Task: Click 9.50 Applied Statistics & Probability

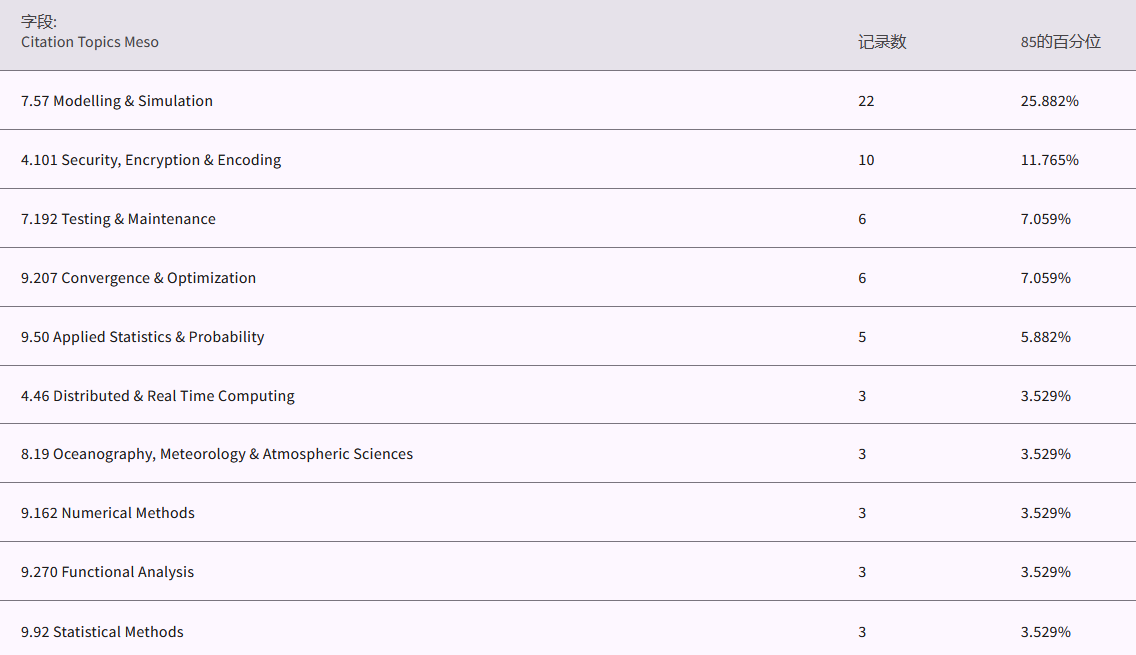Action: point(142,337)
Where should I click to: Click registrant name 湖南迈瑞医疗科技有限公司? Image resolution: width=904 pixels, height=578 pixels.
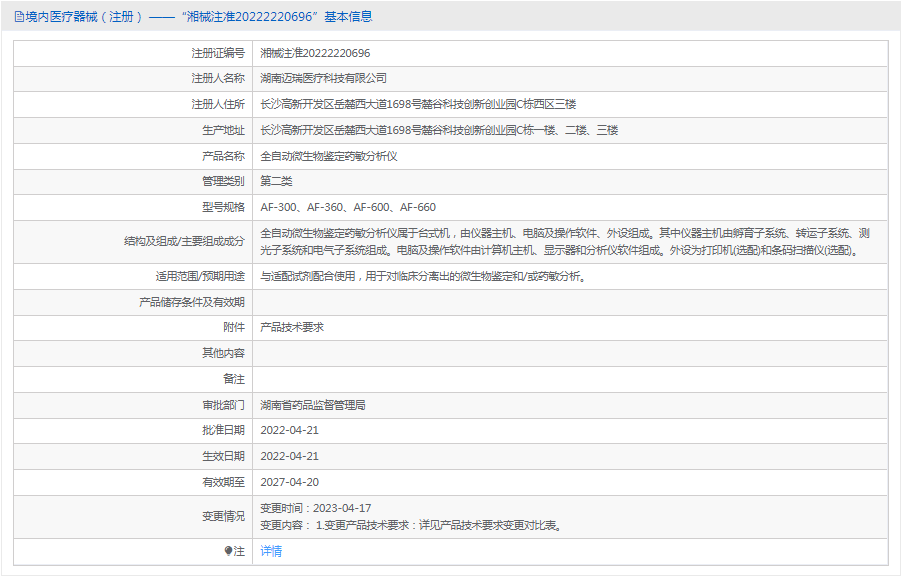point(323,78)
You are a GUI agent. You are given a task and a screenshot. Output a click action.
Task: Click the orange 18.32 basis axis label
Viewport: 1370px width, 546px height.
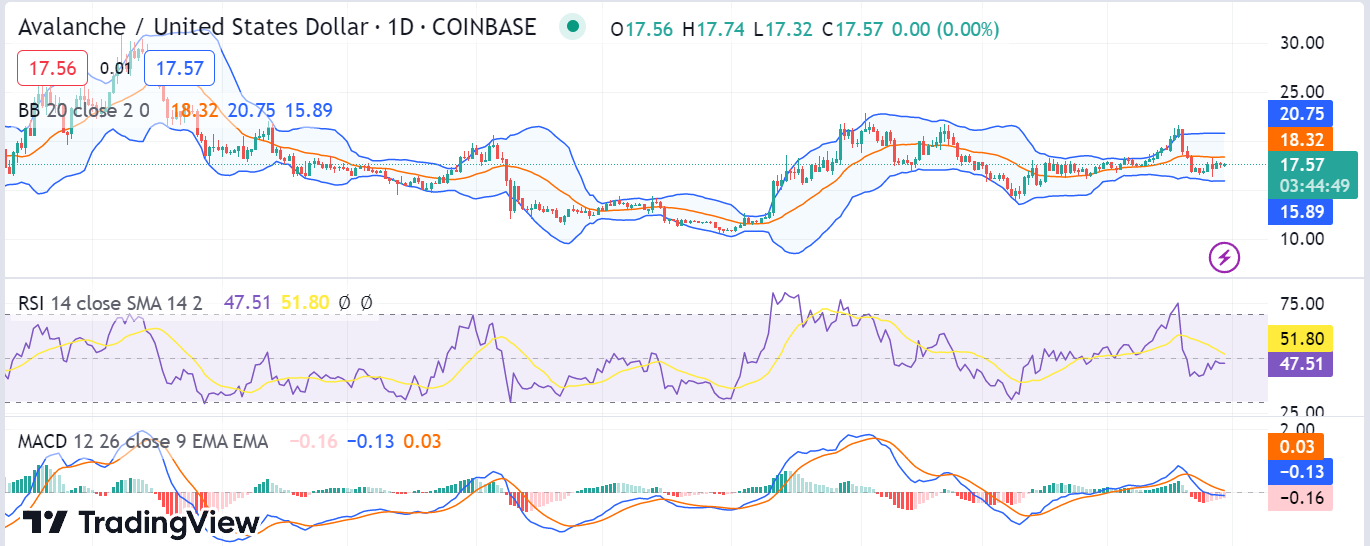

▶ _EXERCISE_
Without including any pictures, return every line of the records exactly.

▶ _ANSWER TO THIS PROBLEM_
Task: Click 9.50 Applied Statistics & Probability

Action: point(142,337)
Where should I click to: Click registrant name 湖南迈瑞医疗科技有限公司? Image resolution: width=904 pixels, height=578 pixels.
point(323,78)
You are a GUI agent. You are given a task and a screenshot. Output a click action.
Task: Click the orange 18.32 basis axis label
Viewport: 1370px width, 546px height.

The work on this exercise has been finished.